Ab 1980 wurde der wirtschaftliche Einsatz der NC Programmierung über das Timesharing-System immer schwieriger, da die Konkurrenz durch Inhouse-Systemes (PC), deutlich zunahm. Zusätzlich zum Kostendruck wurden die neuen NC-Steuerungen (CNC) mit immer mehr Rechnerleistung und internen Programmen (wie CNC-Zyklen)  eingesetzt. Dies ermöglichte die NC-Programmierung und vor allem Änderungen direkt an der NC-Maschine ( WoP, „Werkstatt orientierte Programmierung“). Dies galt insbesondere für geometrisch einfache Dreh-und Bohrteile.

COMDRAW

1973 wurde ein 2-D CAD Programm entwickelt, unter dem Namen COMDRAW, das sich aber wegen der schon eingeführten CAD-Anbieter wie Computervision, Applicon, Intergraph u.a. nicht am Markt durchsetzen konnte.

NC Graphics

Erfolgreicher war die Einführung und Vermarktung 1984 einer graphischen Möglichkeit der NC Programmierung unter dem Namen NC-Graphics, die über eine graphische Eingabe verfügte.

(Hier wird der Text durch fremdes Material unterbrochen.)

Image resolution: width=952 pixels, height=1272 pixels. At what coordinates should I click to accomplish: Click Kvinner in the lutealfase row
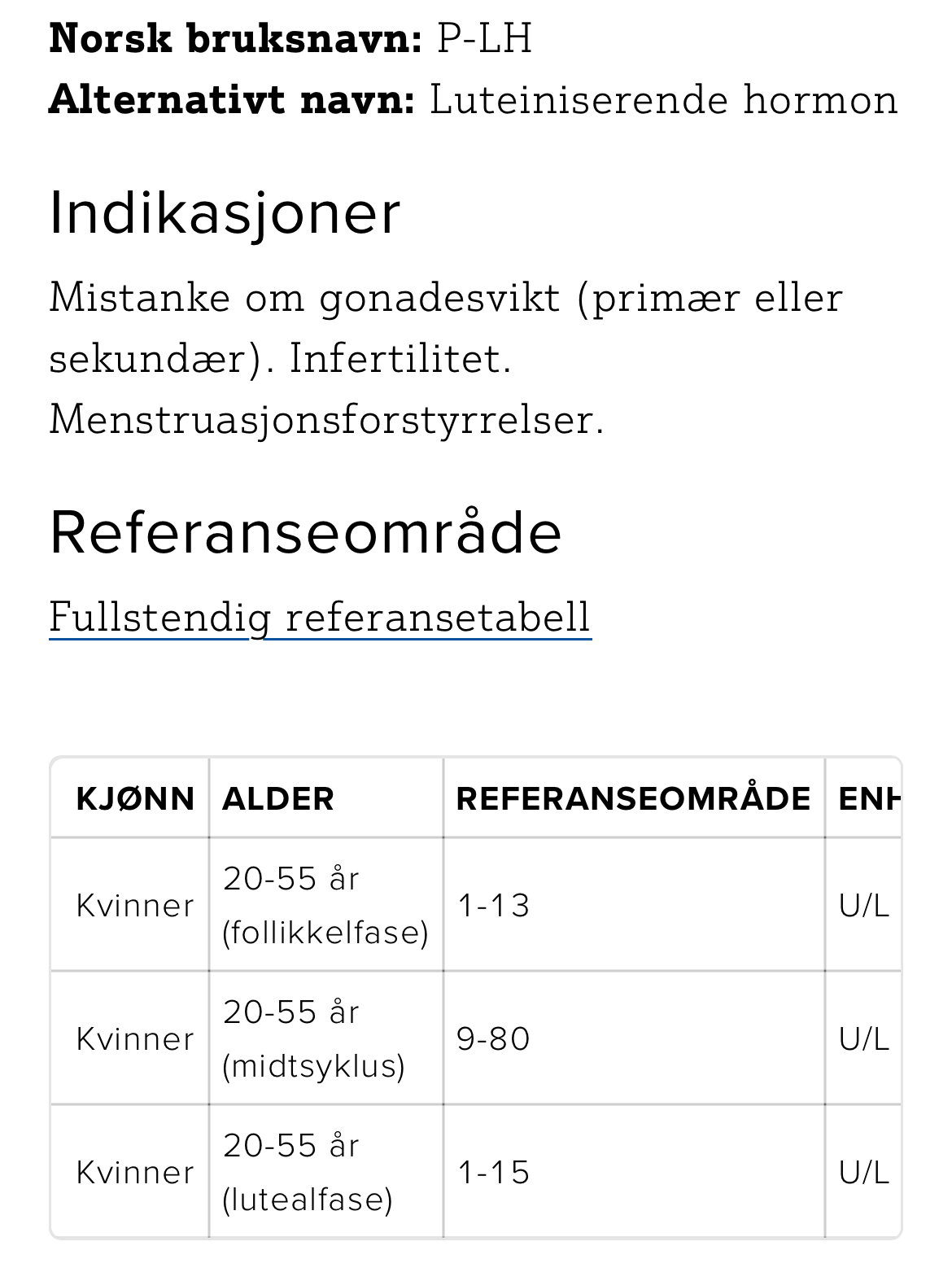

NC-Graphics erzeugte einen Compact II Code, sodass der bestehende Compact II Processor mit den Links (PP) weiterhin eingesetzt werden konnte.

Diese Version wurde nach dem Zusammenschluss mit Applicon 1985 weiterhin als selbständiges NC Programmiersystem bis 1999 vertrieben, aber war sie auch die CAM-Schnittstelle zum CAD System der Firma Applicon.

ST-1 (MDSI  150)

Ab 1977 wurde das ST-1 (später MDSI 150) angeboten, ein auf dem Intel 8080 Micro-Processor basierendes NC-Terminal, das zur manuellen (offline) Erstellung und Änderung eines NC Lochstreifens entwickelt wurde.  Die Software dazu war der schon auf den Timesharing Systemen verfügbare QED (Quick Editor)

Einzelnachweise

  1. Moderne Fertigung August 1976, Erfolgreiche Spätstarter?
  2. TZ für Metallbearbeitung, 11/80 MDSI Deutschland erweitert die Geschäftsleitung
  3. http://www.cadhistory.net/07 Applicon.pdf
  4. Computerwoche 30.8.195 Zusammenschluss von MDSI und Applicon
  5. Compact II, Programming Manual, 1975, First Printing 1973
  6. EXAPT Systemtechnik GmbH. Abgerufen am 18. Januar 2021.